Tiptop advocacy skills and fastidious research could win you a spot in the final of the largest mooting competition in the UK
The Times, May 23 2019, 12:01am
The art of persuasive and concise oral advocacy is critical to each barrister at our chambers — from our pupils to our most senior silk.
Mooting and debating competitions, in which the skills of prospective applicants are on display, help us to identify future pupils and, eventually, fellow tenants.
However, we realised several years ago that many competitions were limited to a small pool of prospective candidates and posed economic barriers to entry.

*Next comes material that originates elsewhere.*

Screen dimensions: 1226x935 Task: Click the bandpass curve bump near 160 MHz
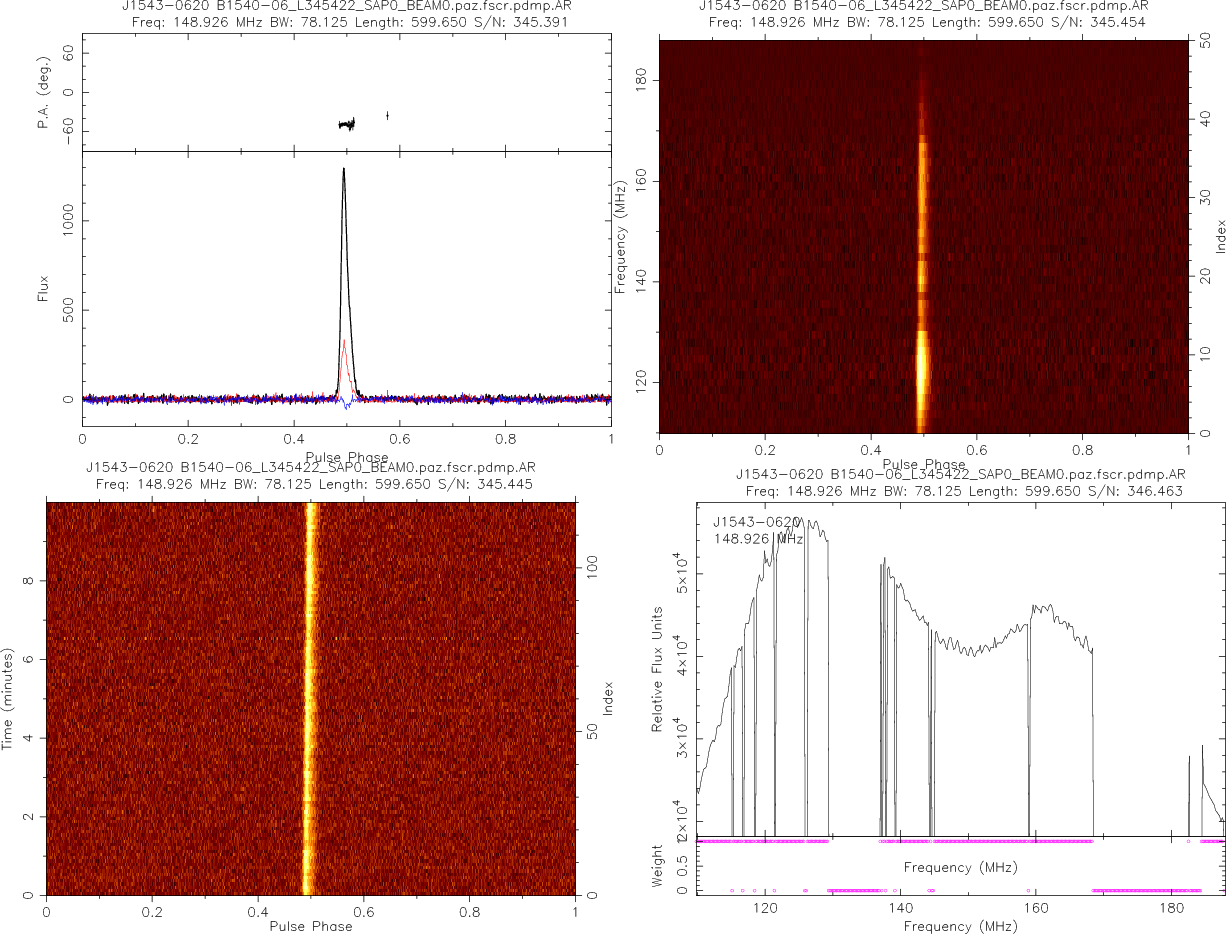[x=1045, y=608]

To solve this problem and to further our chambers’ commitment to social mobility, we joined forces with The Times to create The Times 2TG Moot — a competition that is accessible to all students in the UK in tertiary education.
There is no restriction on the number of teams (of two individuals) of entrants or which university or law school they come from — we do not ask and we do not want to know.

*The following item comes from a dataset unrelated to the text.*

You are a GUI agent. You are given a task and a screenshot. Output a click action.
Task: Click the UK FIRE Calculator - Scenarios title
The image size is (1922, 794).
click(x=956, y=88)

This is the best way of providing a level playing field — it ensures that students, whatever their background, are given the right platform to display and develop their advocacy skills at the highest level. Regardless of whether the competitors end up with us in chambers or somewhere else, we are committed to fostering the diverse and distinguished Bar of tomorrow.
The competition is in its fifth year. To win, our mooters will have demonstrated their advocacy skills over seven rounds.

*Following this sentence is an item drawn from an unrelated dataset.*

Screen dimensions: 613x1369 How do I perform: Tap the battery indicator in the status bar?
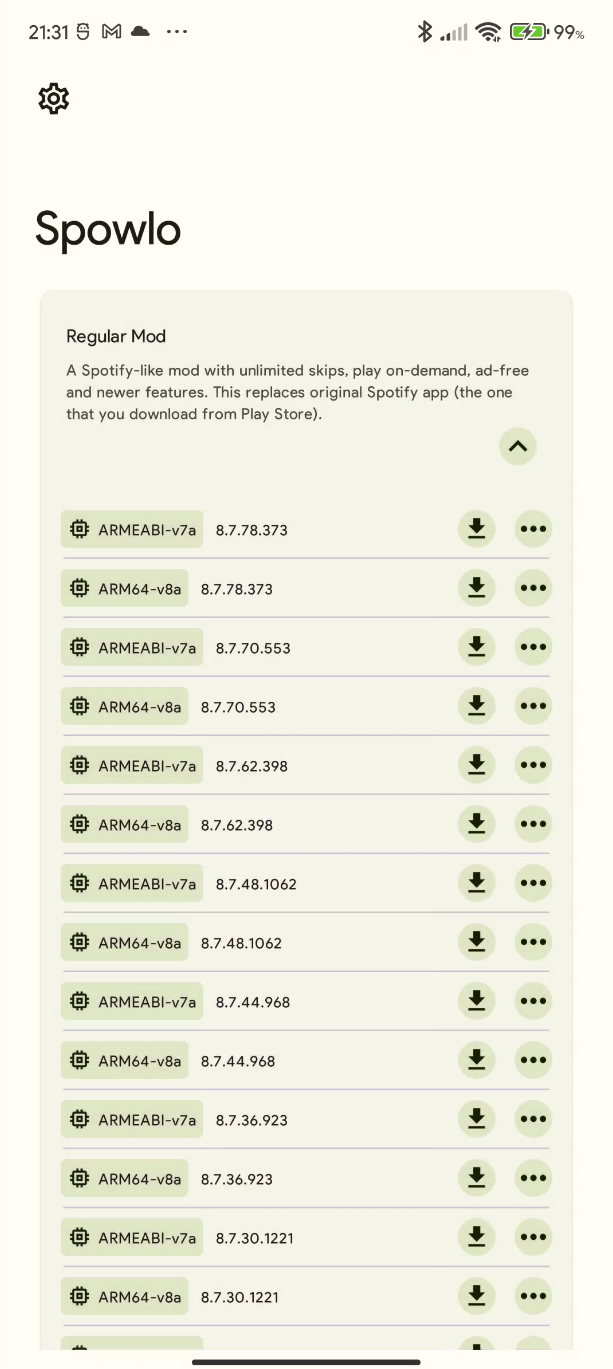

This year, we have introduced a telephone application for one of the rounds to reflect the increasing trend of hearings being dealt with in this forum. We hope that this will further widen the pool of applicants who can participate.
At each stage competitors will get feedback on their advocacy from experienced practitioners who are leaders in their fields. Those students who reach the semi-finals and the final will moot in front of a distinguished group of guests, and be judged by Court of Appeal and Supreme Court judges, who continue to generously support this venture.
The winning team will receive a prize of £1,500 and the runners-up a prize of £1,000. All four finalists will also receive a mini pupillage at 2 Temple Gardens.
The 2019-20 final will be held at The British Library on March 18, 2020. The first-round problem has been published and the closing date for registration and entry is July 15.